27
Feb
2012
Insider Trading Bask
Any examples of clearly absurd prosecutions for “insider trading”? I’m going on John Stossel’s show and that might come up.
Any examples of clearly absurd prosecutions for “insider trading”? I’m going on John Stossel’s show and that might come up.
Mike Milken.
Not that I am typically for defending politicians, but the investigation of Spencer Bachus is pretty silly.
Does Michael Milken’s $200 million in fines and $400 million in restitution count?
http://en.wikipedia.org/wiki/Michael_Milken
This case seems to qualify: In Carpenter v. United States, the Supreme Court upheld the conviction of a journalist for insider trading based on the fact that he told people what he would be saying in his columns before they were published, even though the columns themselves contained no inside information:
http://scholar.google.com/scholar_case?case=506550416284402994&hl=en&as_sdt=2&as_vis=1&oi=scholarr
How about Martha Stewart’s prosecution?
http://www.bloomberg.com/news/2012-01-26/greenlight-s-david-einhorn-ordered-insider-trades-within-minutes-of-tip.html
David Einhorn did nothing wrong
They are all absurd.

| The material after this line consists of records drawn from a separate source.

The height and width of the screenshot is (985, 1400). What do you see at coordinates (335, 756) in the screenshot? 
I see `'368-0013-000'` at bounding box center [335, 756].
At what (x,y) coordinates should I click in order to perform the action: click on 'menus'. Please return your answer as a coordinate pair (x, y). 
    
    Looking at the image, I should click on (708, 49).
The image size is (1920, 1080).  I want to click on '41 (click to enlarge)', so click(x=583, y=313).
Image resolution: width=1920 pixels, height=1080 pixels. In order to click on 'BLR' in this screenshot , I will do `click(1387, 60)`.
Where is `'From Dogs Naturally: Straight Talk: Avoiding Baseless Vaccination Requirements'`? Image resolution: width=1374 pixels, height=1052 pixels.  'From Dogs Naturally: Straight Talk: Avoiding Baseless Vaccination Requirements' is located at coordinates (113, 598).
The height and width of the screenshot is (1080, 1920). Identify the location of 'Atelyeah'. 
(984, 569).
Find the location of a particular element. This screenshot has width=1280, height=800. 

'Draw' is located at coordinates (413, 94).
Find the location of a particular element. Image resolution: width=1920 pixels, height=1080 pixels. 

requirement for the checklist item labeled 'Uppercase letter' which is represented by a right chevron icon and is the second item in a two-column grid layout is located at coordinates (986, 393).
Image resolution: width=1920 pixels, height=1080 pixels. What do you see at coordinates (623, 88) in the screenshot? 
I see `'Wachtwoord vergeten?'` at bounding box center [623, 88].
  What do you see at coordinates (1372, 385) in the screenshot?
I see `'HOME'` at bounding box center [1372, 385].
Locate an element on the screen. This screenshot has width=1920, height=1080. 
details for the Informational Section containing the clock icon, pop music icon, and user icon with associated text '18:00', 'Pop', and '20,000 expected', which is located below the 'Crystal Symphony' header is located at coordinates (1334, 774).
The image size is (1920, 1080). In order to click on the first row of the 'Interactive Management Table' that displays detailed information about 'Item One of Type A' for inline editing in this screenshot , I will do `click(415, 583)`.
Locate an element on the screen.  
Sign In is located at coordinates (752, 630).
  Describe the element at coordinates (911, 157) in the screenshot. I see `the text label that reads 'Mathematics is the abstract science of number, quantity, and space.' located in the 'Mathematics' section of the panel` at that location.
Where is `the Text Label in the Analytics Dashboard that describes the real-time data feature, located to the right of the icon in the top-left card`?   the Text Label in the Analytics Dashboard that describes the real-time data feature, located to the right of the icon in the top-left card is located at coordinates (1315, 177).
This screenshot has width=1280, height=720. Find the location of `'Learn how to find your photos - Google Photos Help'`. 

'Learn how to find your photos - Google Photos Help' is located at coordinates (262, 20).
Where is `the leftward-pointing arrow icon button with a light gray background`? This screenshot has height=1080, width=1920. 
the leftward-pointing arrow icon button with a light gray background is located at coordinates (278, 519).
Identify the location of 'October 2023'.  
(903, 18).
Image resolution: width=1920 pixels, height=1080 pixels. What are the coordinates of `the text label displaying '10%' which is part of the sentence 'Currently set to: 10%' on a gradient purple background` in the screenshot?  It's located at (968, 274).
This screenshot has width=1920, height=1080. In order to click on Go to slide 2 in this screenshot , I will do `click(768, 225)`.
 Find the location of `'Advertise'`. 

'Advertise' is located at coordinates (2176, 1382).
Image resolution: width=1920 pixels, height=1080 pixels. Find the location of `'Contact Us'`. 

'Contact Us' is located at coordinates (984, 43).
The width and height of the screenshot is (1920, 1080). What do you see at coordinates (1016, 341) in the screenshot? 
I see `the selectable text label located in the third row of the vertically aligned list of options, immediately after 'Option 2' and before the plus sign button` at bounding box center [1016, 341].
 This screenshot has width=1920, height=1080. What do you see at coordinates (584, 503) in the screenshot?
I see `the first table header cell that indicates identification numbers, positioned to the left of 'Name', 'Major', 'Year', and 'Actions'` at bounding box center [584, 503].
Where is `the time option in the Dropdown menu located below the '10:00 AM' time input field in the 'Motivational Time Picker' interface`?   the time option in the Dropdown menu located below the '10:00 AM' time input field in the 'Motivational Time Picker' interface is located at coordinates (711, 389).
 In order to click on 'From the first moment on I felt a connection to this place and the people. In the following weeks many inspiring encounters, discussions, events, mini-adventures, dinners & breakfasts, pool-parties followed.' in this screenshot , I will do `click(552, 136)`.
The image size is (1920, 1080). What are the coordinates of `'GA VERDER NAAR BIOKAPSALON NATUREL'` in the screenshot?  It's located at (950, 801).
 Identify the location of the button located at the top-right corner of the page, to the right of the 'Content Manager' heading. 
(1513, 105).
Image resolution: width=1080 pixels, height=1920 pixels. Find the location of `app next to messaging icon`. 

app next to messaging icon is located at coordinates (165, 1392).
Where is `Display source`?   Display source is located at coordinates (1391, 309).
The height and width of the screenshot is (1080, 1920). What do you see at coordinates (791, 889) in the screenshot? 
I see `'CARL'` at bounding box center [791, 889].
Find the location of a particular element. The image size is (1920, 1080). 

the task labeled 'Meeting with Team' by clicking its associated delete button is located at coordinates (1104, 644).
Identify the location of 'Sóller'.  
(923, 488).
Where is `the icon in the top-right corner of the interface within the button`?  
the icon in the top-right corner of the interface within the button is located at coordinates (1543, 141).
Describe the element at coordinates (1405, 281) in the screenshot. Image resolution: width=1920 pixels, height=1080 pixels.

They must be all be absurd if no real crime was committed, right?
Martha Stewart was prosecuted and jailed for lying to the feds while under investigation for insider trading, they didn’t have enough evidence to get her on insider trading.
Tony, I don’t understand why she then said anything to the Feds. Isn’t she allowed to plead the Fifth and remain silent? Why respond at all to any questions?